Background information
- Born: Zander Tyler 22 February 1982 (age 44) Durbanville, Western Cape, South Africa
- Genres: Hip hop; electronic dance;
- Occupations: Rapper; singer;
- Instrument: Vocals
- Website: jackparow.co.za

= Jack Parow =

South African rapper (born 1982)

Zander Tyler (born 22 February 1982), better known under his stage name Jack Parow, is a South African rapper who has collaborated with other South African artists such as Die Heuwels Fantasties, Die Antwoord, and Francois Van Coke.

==Career==
Parow wanted to be a rapper since he was in primary school. He used to rap with friend Keagan Cloete aka cutie cloete, citing Snoop Dogg's Doggystyle as an initial inspiration as well as the likes of T-Pain. Although he started rapping in English, he soon decided that he preferred Afrikaans.

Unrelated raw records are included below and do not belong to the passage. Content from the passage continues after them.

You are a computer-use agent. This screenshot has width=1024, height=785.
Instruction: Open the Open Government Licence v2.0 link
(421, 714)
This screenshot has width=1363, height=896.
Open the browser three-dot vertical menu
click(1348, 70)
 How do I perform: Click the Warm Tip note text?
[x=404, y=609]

His first hit came with the single Cooler as Ekke and jeffalingaling, which was promoted by friends in Die Heuwels Fantasties. He collaborated with them on their song Die Vraagstuk. He has since released four studio albums and toured around the world.

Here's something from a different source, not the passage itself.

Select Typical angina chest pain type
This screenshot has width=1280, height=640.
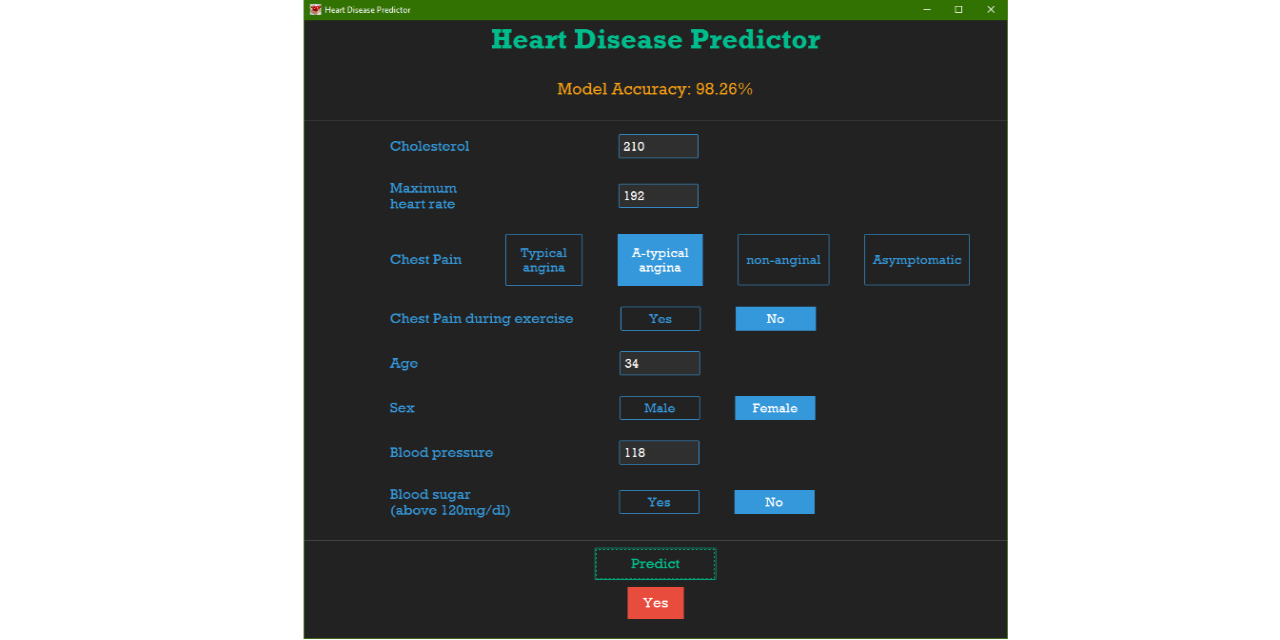(543, 259)
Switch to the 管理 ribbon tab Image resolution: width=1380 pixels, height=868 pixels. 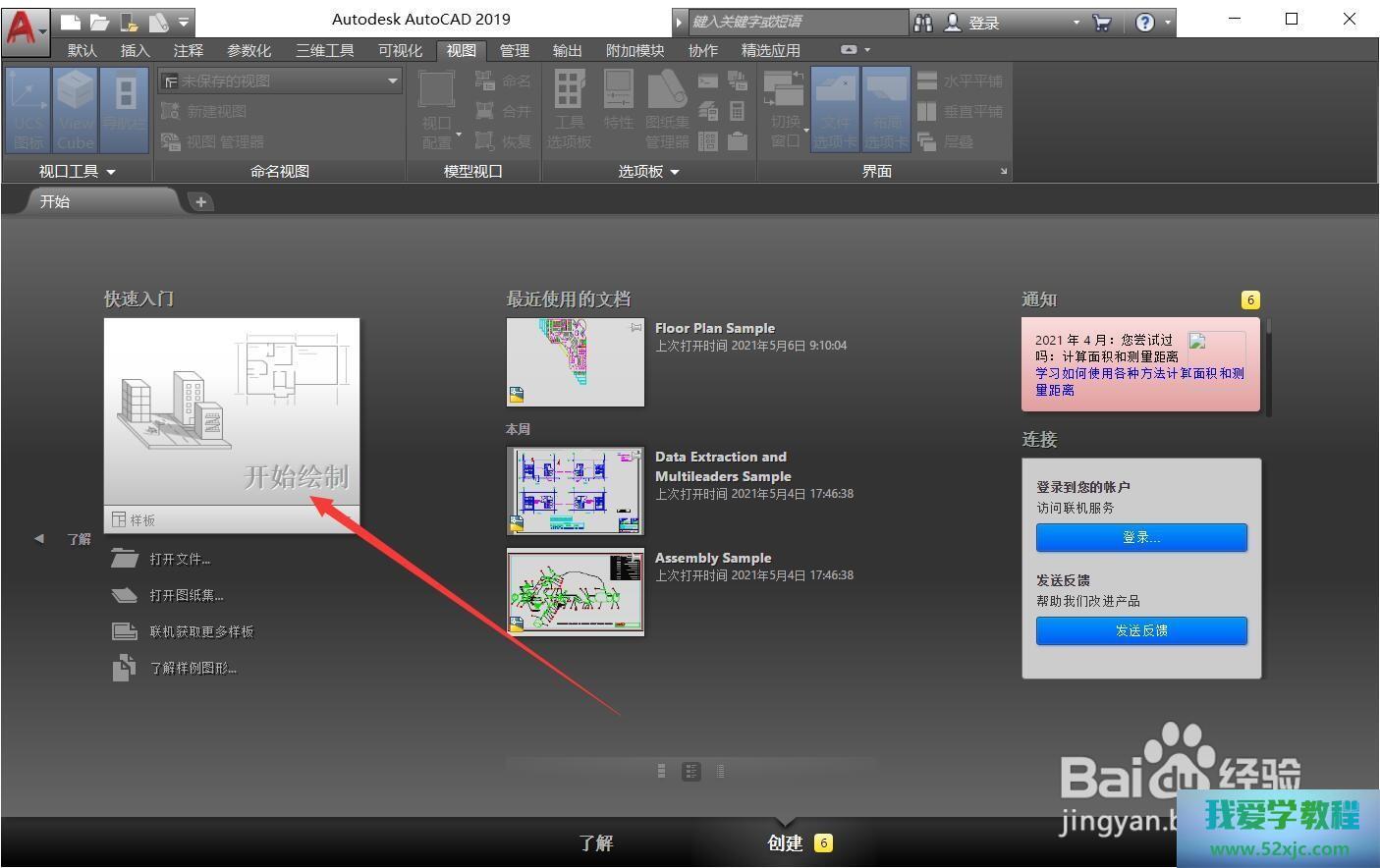(514, 50)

In 2015, Parow released a biography, Die Ou Met die Snor by die Bar, authored by local artist Theunis Engelbrecht.

In 2016, Parow and his friend Hardus van Deventer shot a nine episode TV series titled Dis Hoe Ons Rol, which aired from July to August 2016 on the Kyknet premium TV channel. Filming took place as two legs over 30 days, during which Parow performed in each of South Africa's nine provinces at least once.

In January 2017, Parow launched his own brandy product known as Parow Brandy.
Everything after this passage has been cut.